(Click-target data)
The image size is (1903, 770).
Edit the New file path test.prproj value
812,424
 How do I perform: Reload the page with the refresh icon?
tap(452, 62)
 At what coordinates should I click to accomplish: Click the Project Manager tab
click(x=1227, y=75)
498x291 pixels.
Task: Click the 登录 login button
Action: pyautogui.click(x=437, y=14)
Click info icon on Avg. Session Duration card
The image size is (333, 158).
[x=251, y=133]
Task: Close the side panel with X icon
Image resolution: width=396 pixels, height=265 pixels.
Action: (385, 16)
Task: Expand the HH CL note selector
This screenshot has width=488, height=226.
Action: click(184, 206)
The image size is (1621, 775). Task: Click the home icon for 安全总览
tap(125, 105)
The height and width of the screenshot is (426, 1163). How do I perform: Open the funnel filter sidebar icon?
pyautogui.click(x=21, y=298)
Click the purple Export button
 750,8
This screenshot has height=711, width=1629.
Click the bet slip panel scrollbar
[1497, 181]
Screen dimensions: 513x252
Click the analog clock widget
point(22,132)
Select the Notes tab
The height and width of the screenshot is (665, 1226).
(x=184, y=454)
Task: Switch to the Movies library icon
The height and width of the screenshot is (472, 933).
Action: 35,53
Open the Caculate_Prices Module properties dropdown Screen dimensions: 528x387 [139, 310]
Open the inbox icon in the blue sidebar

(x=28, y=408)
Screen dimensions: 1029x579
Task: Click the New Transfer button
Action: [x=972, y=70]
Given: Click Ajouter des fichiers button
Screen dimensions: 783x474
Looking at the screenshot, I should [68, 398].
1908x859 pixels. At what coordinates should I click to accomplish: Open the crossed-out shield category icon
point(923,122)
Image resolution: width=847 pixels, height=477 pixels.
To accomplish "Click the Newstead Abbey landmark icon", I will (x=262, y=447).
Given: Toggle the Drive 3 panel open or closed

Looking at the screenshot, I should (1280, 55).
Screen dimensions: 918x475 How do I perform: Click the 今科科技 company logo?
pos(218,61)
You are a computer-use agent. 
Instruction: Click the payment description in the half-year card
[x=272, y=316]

• **WRITTEN INSTRUCTION**:
Rewrite all of the rows above, replacing every occurrence of "Image resolution" with "Screenshot resolution" and leaving everything else unchanged.

• **TASK RESULT**:
The image size is (1903, 770).
Edit the New file path test.prproj value
812,424
 How do I perform: Reload the page with the refresh icon?
tap(452, 62)
 At what coordinates should I click to accomplish: Click the Project Manager tab
click(x=1227, y=75)
498x291 pixels.
Task: Click the 登录 login button
Action: pyautogui.click(x=437, y=14)
Click info icon on Avg. Session Duration card
The image size is (333, 158).
[x=251, y=133]
Task: Close the side panel with X icon
Screenshot resolution: width=396 pixels, height=265 pixels.
Action: (385, 16)
Task: Expand the HH CL note selector
This screenshot has width=488, height=226.
Action: click(184, 206)
The image size is (1621, 775). Task: Click the home icon for 安全总览
tap(125, 105)
The height and width of the screenshot is (426, 1163). How do I perform: Open the funnel filter sidebar icon?
pyautogui.click(x=21, y=298)
Click the purple Export button
 750,8
This screenshot has height=711, width=1629.
Click the bet slip panel scrollbar
[1497, 181]
Screen dimensions: 513x252
Click the analog clock widget
point(22,132)
Select the Notes tab
The height and width of the screenshot is (665, 1226).
(x=184, y=454)
Task: Switch to the Movies library icon
The height and width of the screenshot is (472, 933).
Action: 35,53
Open the Caculate_Prices Module properties dropdown Screen dimensions: 528x387 [139, 310]
Open the inbox icon in the blue sidebar

(x=28, y=408)
Screen dimensions: 1029x579
Task: Click the New Transfer button
Action: [x=972, y=70]
Given: Click Ajouter des fichiers button
Screen dimensions: 783x474
Looking at the screenshot, I should [68, 398].
1908x859 pixels. At what coordinates should I click to accomplish: Open the crossed-out shield category icon
point(923,122)
Screenshot resolution: width=847 pixels, height=477 pixels.
To accomplish "Click the Newstead Abbey landmark icon", I will (x=262, y=447).
Given: Toggle the Drive 3 panel open or closed

Looking at the screenshot, I should (1280, 55).
Screen dimensions: 918x475 How do I perform: Click the 今科科技 company logo?
pos(218,61)
You are a computer-use agent. 
Instruction: Click the payment description in the half-year card
[x=272, y=316]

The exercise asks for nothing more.